Rumlar yıllardır Enosis peşindeydiler. EOKA, adayı “Türklerden temizlemek ve Enosisi gerçekleştirmek için” kurulmuştu. Ortodoks kilisesi ise hem Türk düşmanlığının hem de Enosisin yıllardır öncülüğünü yapıyordu.

Kıbrıs’ı Helenleştirmek amacını yıllardır sürdüren Başpiskopos Makarios ise antlaşmaları, istemeye, istemeye imzalamıştı. O günlerdeki uluslar ası soğuk savaş konjonktürü içinde “imzalamak zorunda kalmıştı.” Bu tutumunu hem Londra'da gösterdi, hem de Londra’dan Kıbrıs’a döndükten sonra yaptığı açıklamalarla ortaya koydu.

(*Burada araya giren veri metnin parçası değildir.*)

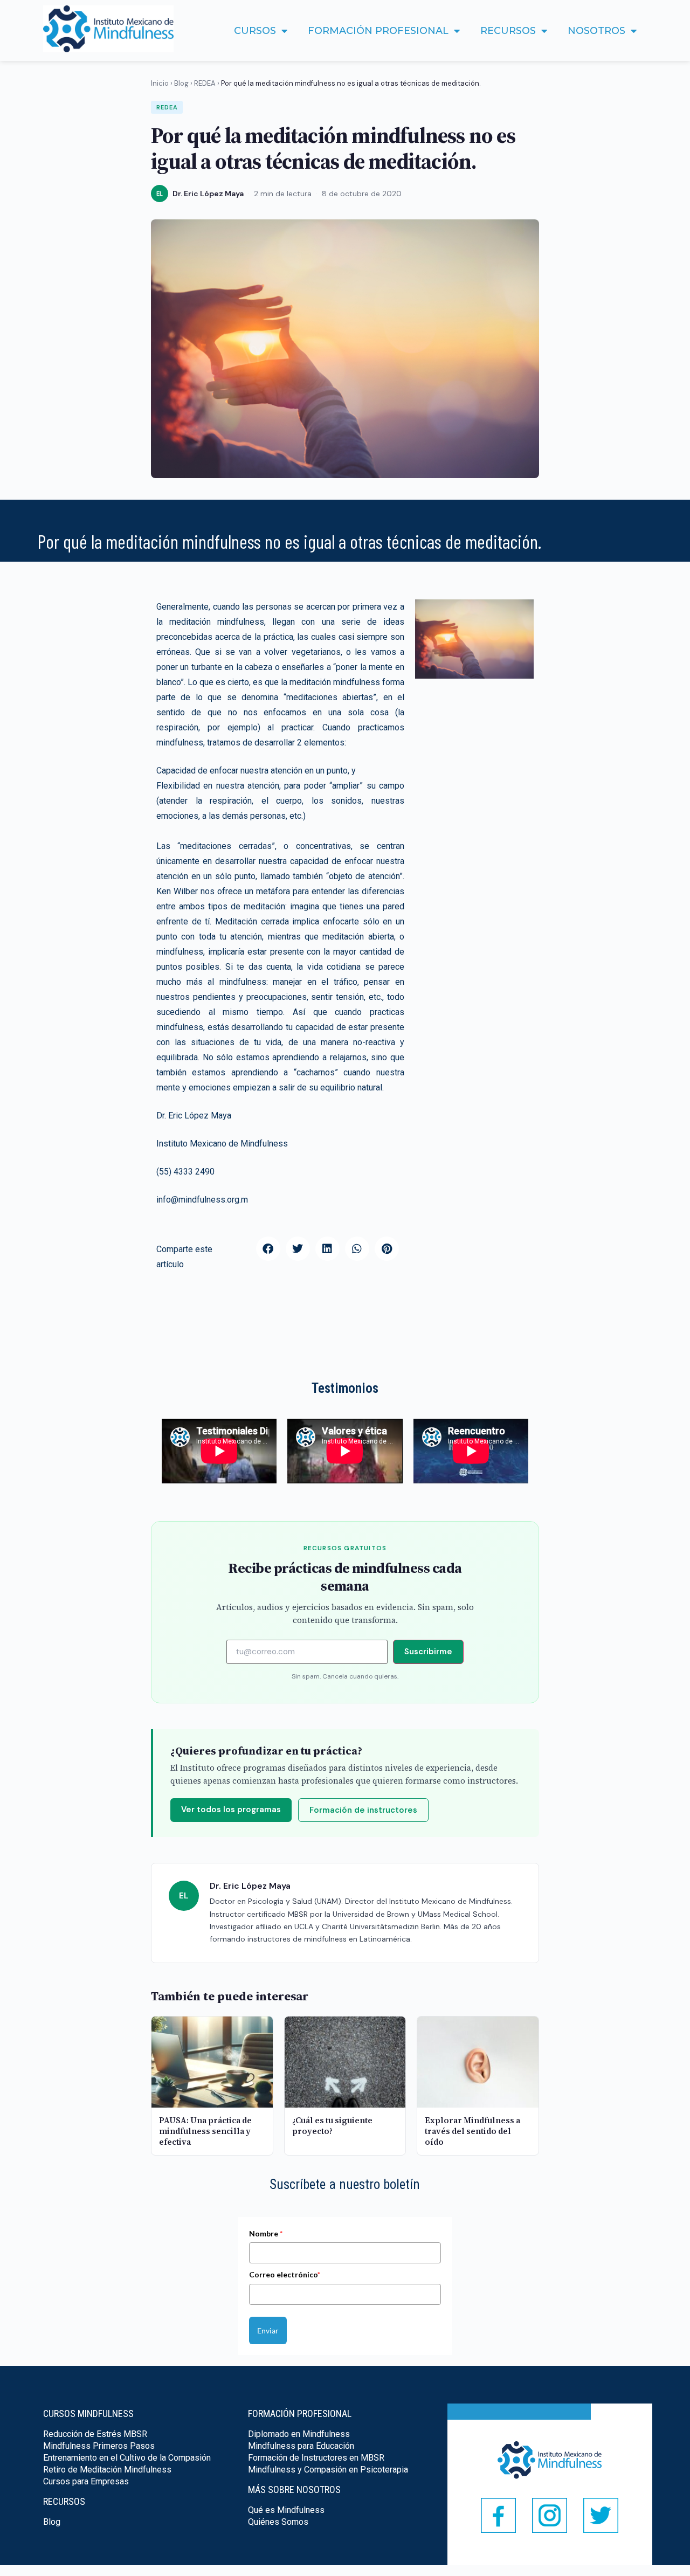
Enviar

Zürih ve Londra antlaşmaları imzalanırken taraflar genellikle işerin bu kadar çabuk bozulacağını beklemiyorlardı. Ancak Başpiskopos Makarios ve Rumların çoğunluğu, yeni Cumhuriyeti nasıl Rumların egemenlik kuracağı bir yapıya dönüştüreceklerinin hesaplarını yapıyorlardı. Yapılan açıklamalardan ilk sinyaller ortaya çıkmaya başlamıştı bile.

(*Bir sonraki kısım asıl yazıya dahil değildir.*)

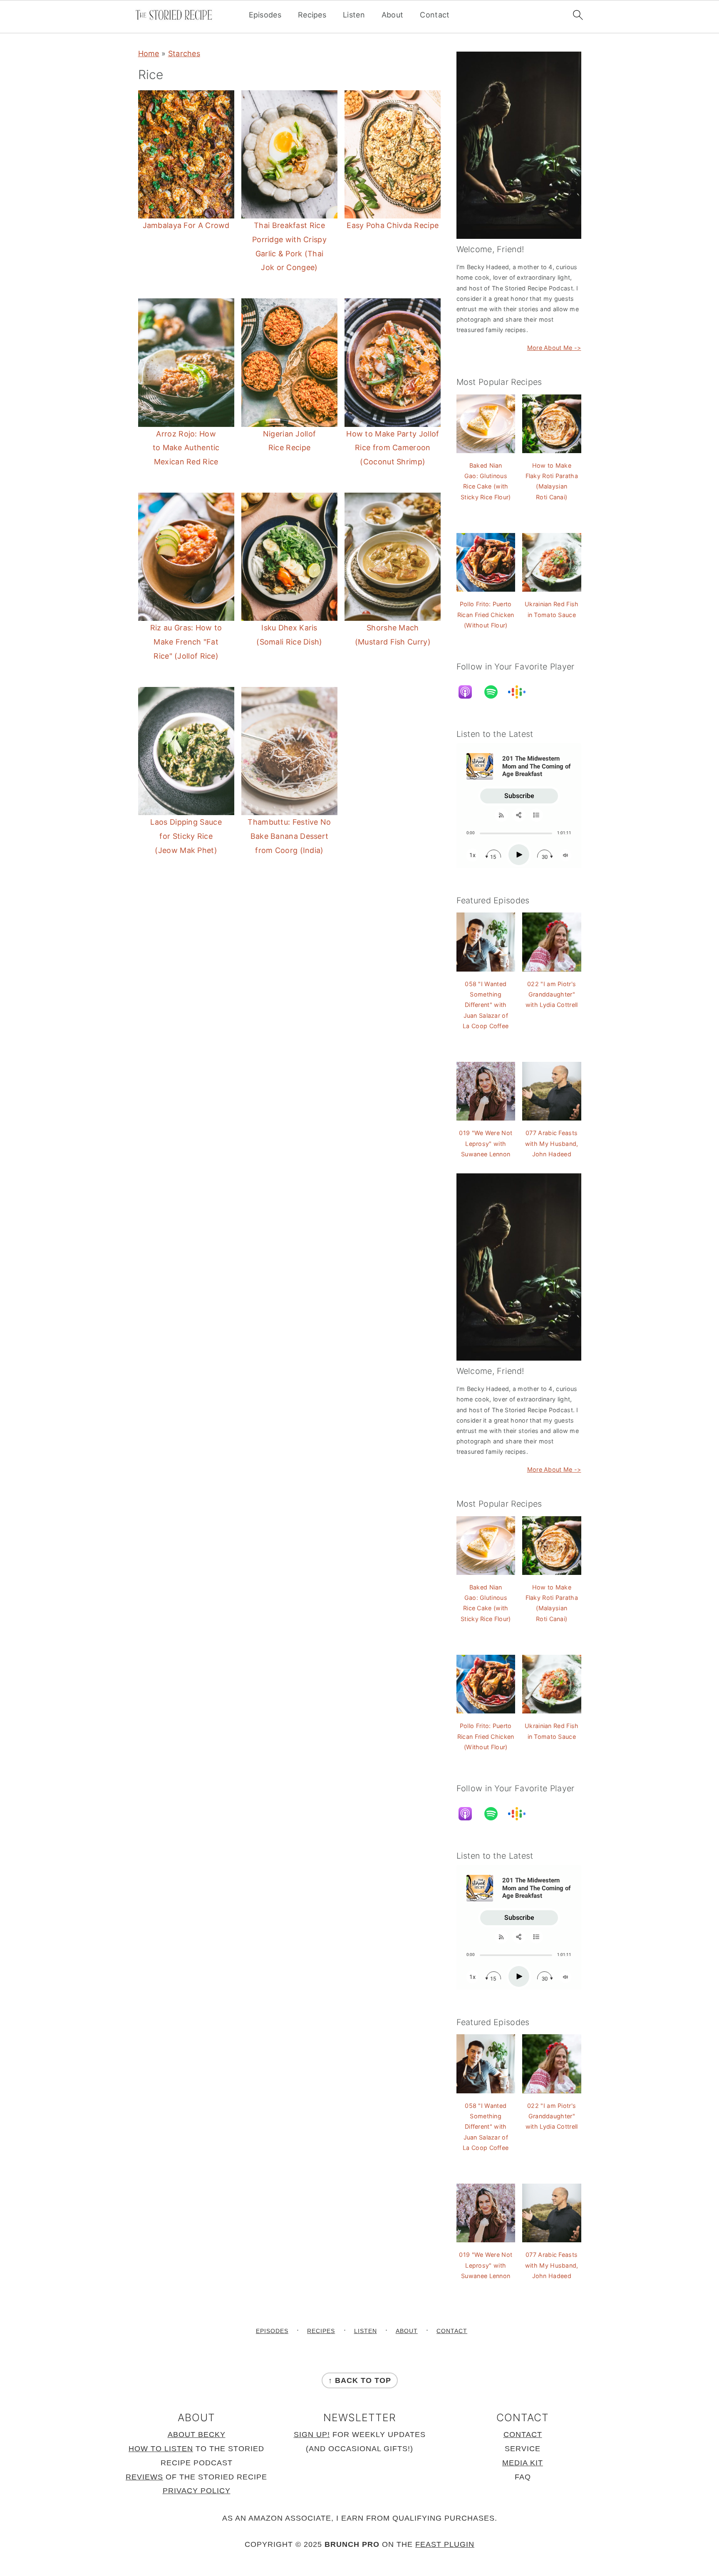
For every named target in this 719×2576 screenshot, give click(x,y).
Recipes (312, 14)
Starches (184, 53)
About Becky (197, 2435)
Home (148, 53)
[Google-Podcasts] (521, 692)
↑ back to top (359, 2380)
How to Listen (161, 2449)
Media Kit (522, 2463)
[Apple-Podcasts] (469, 692)
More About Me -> (554, 347)
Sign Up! (312, 2435)
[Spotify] (495, 692)
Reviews (144, 2477)
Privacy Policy (197, 2491)
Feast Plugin (444, 2545)
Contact (434, 14)
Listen (354, 14)
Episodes (265, 14)
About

Yeni cumhuriyetin kendine özgü yapısı, “iki tarafında cumhuriyeti yaşatmak için iyi niyetle hareket etmelerini “ gerektiriyordu. Sorunlar Türk tarafından değil Rum tarafından geldi. Türkler ve Rumlar arasındaki “ adil ve dengeli yapılanmayı” Rum tarafı bir türlü kabullenemiyordu. Bakanlar kurulunda, belediyelerde diğer konularda, Rumların üstünlüğü gösterme çabası içindeydi. Rumlar yönetimlerde sürekli olarak Rum çıkarlarını öne çıkarıyorlardı. Kurulan düzeni işlemez hale getirdi.

Haksız kararlarda Türklerin veto haklarını kullanmalarını fiilen engellemeye başladılar. Anayasa ve yasalar sürekli olarak Rumlar tarafından çiğneniyordu. Vergilerde memur tayininde, polis idaresinde Rumlar mahkemesi başkanı Alman Prof. E. Forsthoff ve yardımcısı Dr. Christian Heinze de şikayetçiydi.

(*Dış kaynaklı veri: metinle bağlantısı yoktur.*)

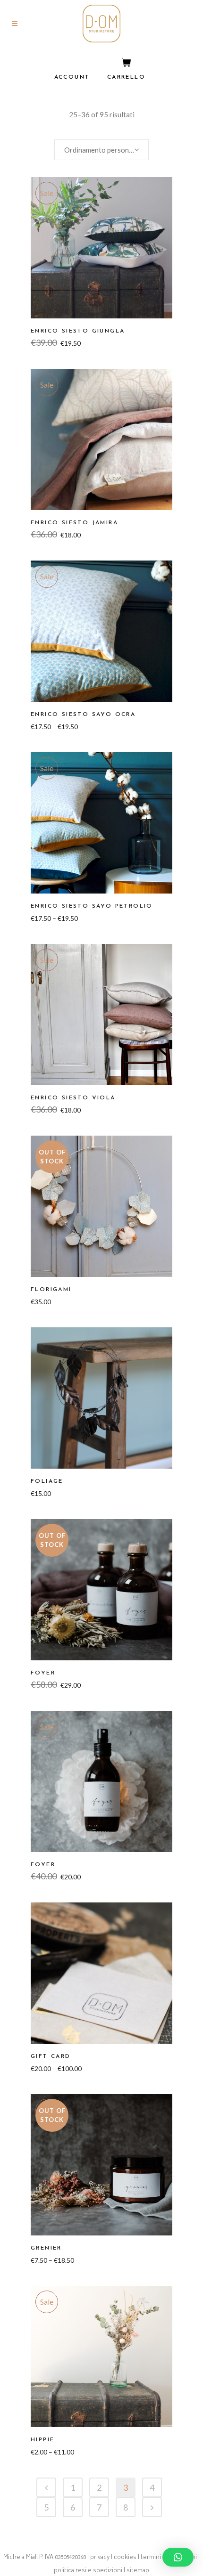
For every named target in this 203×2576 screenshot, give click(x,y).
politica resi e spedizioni (88, 2569)
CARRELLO (126, 77)
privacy (100, 2556)
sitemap (138, 2569)
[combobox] (101, 149)
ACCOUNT (72, 77)
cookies (125, 2556)
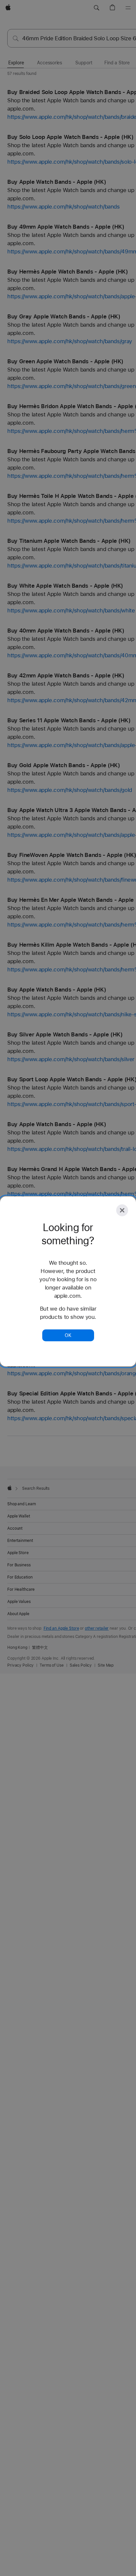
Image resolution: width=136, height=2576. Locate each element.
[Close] (122, 1210)
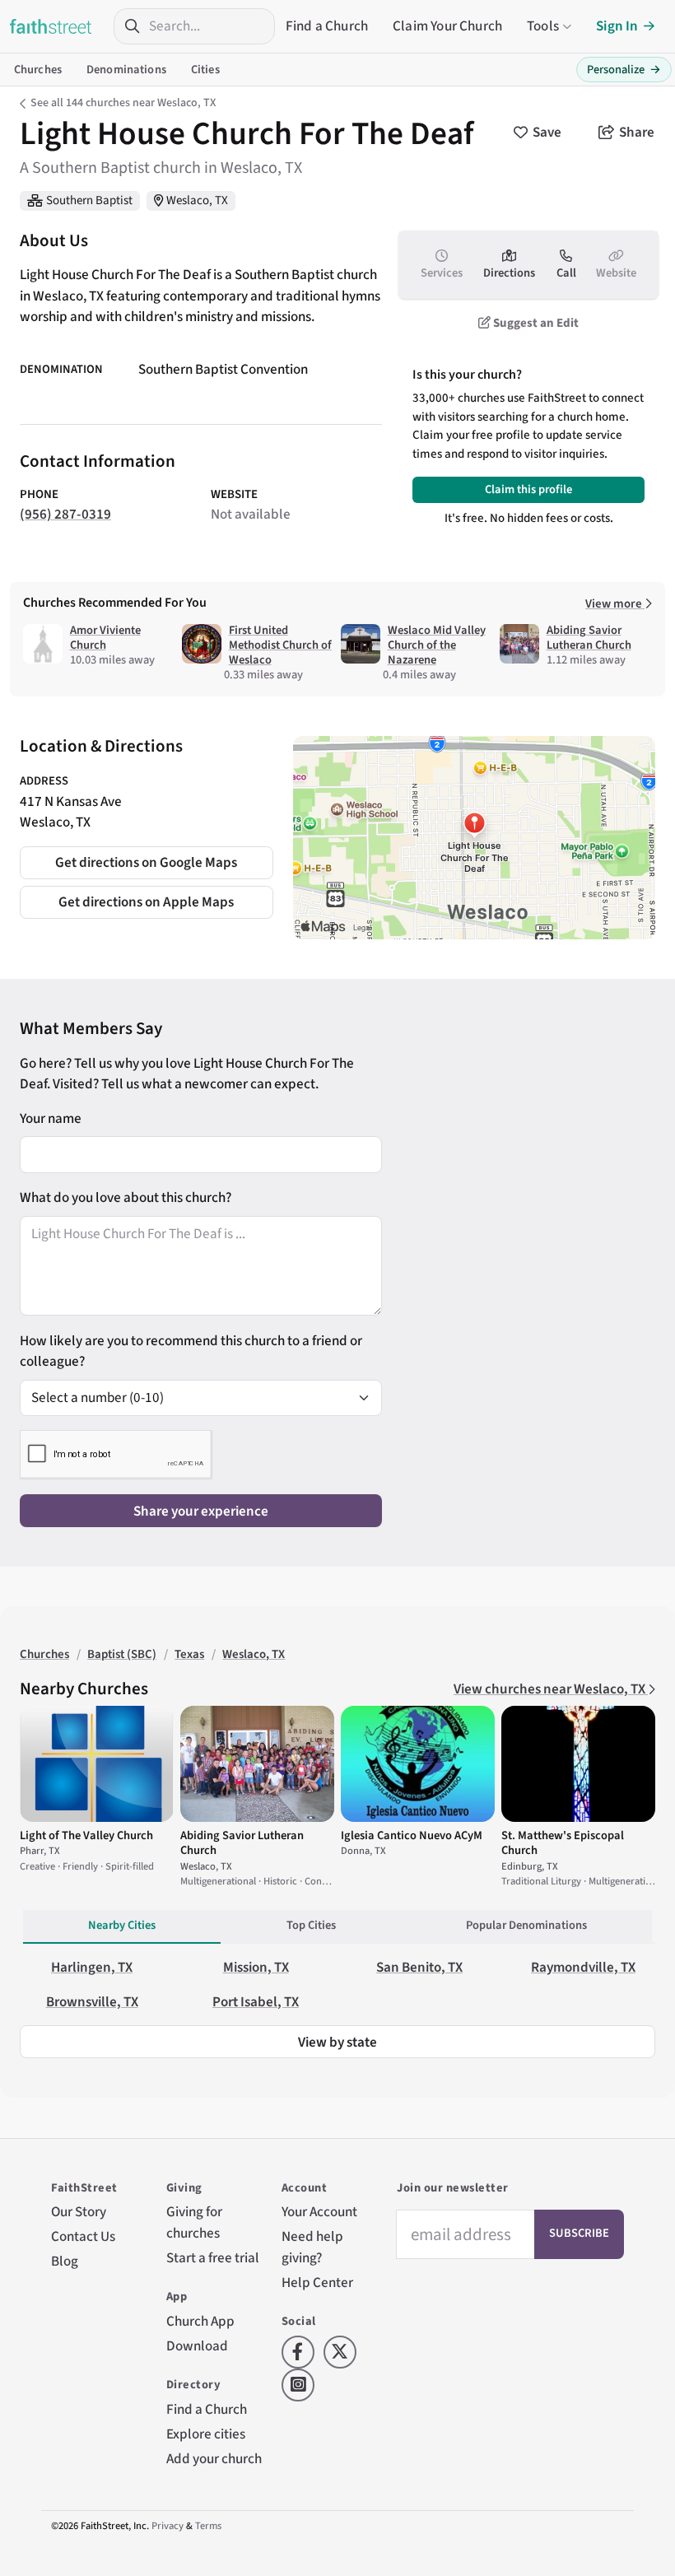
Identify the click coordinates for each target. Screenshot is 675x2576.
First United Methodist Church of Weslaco (280, 645)
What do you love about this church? (125, 1197)
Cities (205, 69)
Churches (38, 69)
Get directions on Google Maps (146, 862)
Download (197, 2346)
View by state (337, 2042)
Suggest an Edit (535, 323)
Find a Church (327, 26)
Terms (208, 2525)
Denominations (126, 69)
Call (566, 273)
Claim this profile (528, 489)
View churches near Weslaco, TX (551, 1689)
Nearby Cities (122, 1925)
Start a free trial (212, 2258)
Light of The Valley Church (86, 1835)
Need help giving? (312, 2247)
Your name (50, 1118)
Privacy (167, 2525)
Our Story (78, 2211)
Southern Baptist (89, 200)
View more (615, 604)
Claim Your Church (447, 26)
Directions (509, 273)
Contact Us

Belediyeler konusunda Rum çoğunluklu Bakanlar Kurulu yasalara aykırı karar aldı. Anayasa mahkemesi bu kararları iptal etti. Rumlar anayasa mahkemesinin kararlarına uymayacaklarını açıkladılar. Rumlar tarafsız anayasa mahkemesini tanımıyorlardı.

1960-1963 döneminde bulunan Makarios ve diğer Rum liderler kurulan cumhuriyeti tamamen işlemez hale getirmişlerdi. EOKA ‘da cumhuriyeti ortadan kaldırmak için yer altı bağlantılarını arttırmıştı. 1963 yılında Makarios 13 maddelik anayasa değişikliliği istedi. Oysa Anayasa, uluslar arası antlaşmalarla güvence altına alınmış, tarafların çıkarları dengelenmişti. Rum tarafının istediği bu değişiklikler, cumhuriyetin özel statüsünü ortadan kaldırıyor, mutlak bir Rum egemenliğinin getiriyordu. 1962’de Türklere karşı şiddetini arttırmaya başlayan Rum silahlı saldırılarına Makarios’un bu talepleri eklenince büyük bir kriz patladı. Anayasa ve yasalar Rumlar tarafından fiilen uygulanmıyor, Rum çoğunluğunun istediği yönde kararlar alınıp yasal olmayan yollarla uygulamaya konuluyordu. Anayasa , yasalar ve cumhuriyet fiilen ortadan kalkmıştı.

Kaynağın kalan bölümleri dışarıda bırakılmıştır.